More than $1 billion of Angola’s state oil revenue goes missing each
year, at least a portion of which is apparently siphoned into private bank accounts
offshore (Global Witness 2002:3; Pearce 2002). In 2002, a powerful Kenyan cabinet
minister seized 1,000 hectares of state forest land to build a memorial to his
mother (Walsh 2002:A4). In Sumatra’s Jambi province, corrupt civilian
and military officials collude with private loggers to illegally harvest and
export state timber. The collusion is so widespread and the impact so great
that provincial legislators made a rare public appeal in 2000 to military, police,
and justice officials to stop supporting the illegal timber operations (FWI
and GFW 2002:31).
Whether it is high-profile embezzlement or a low-level bribe to
a petty bureaucrat, corruption is a major force undermining environmental
equity and destroying ecosystems. It is also the epitome of bad
governance. Because corruption thrives away from public view and
enriches only those involved, it naturally subverts the transparency,
accountability, and inclusiveness that mark good decision-making.
By offering special access to resources and decisions to a select
few, it denies access to the wider public.
Broadly speaking, corruption is the abuse of public office or public
resources for private gain (Gray and Kaufman 1998:22; Andvig et
al. 2000:11). Bribe-taking, graft, sweetheart deals, political payoffs,
influence peddling, cronyism, patronage, and nepotism are a few
of its many faces. Corruption that makes the headlines frequently
involves politicians, senior government officials, or military leaders—what
is usually termed “grand” corruption. But “petty”
corruption involving junior bureaucrats, local officials, or low-ranking
military personnel is widespread and just as corrosive of sustainable
resource management (Andvig et al. 2000:14–19).
How is Corruption Measured?
In many countries, corruption is perceived to be rampant, but measuring
the degree of corruption in a given country can be challenging.
This is because corrupt governmental and business practices are
not systematically documented, so it is instead necessary to rely
on estimates of corruption.
----
• **Task prompt**:
How does the passage on corruption broadly define corruption? The lines that follow are unrelated to the passage on corruption.

• **Dataset excerpt**:
----
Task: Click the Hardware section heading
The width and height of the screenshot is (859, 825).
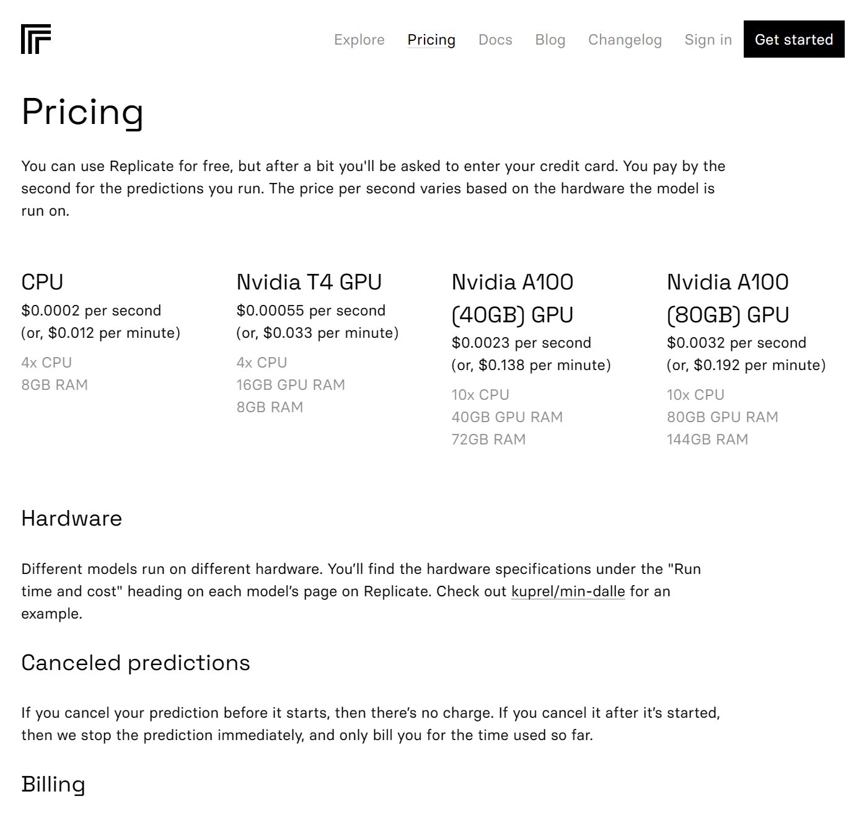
----
• **Response to this task**:
The abuse of public office or public resources for private gain.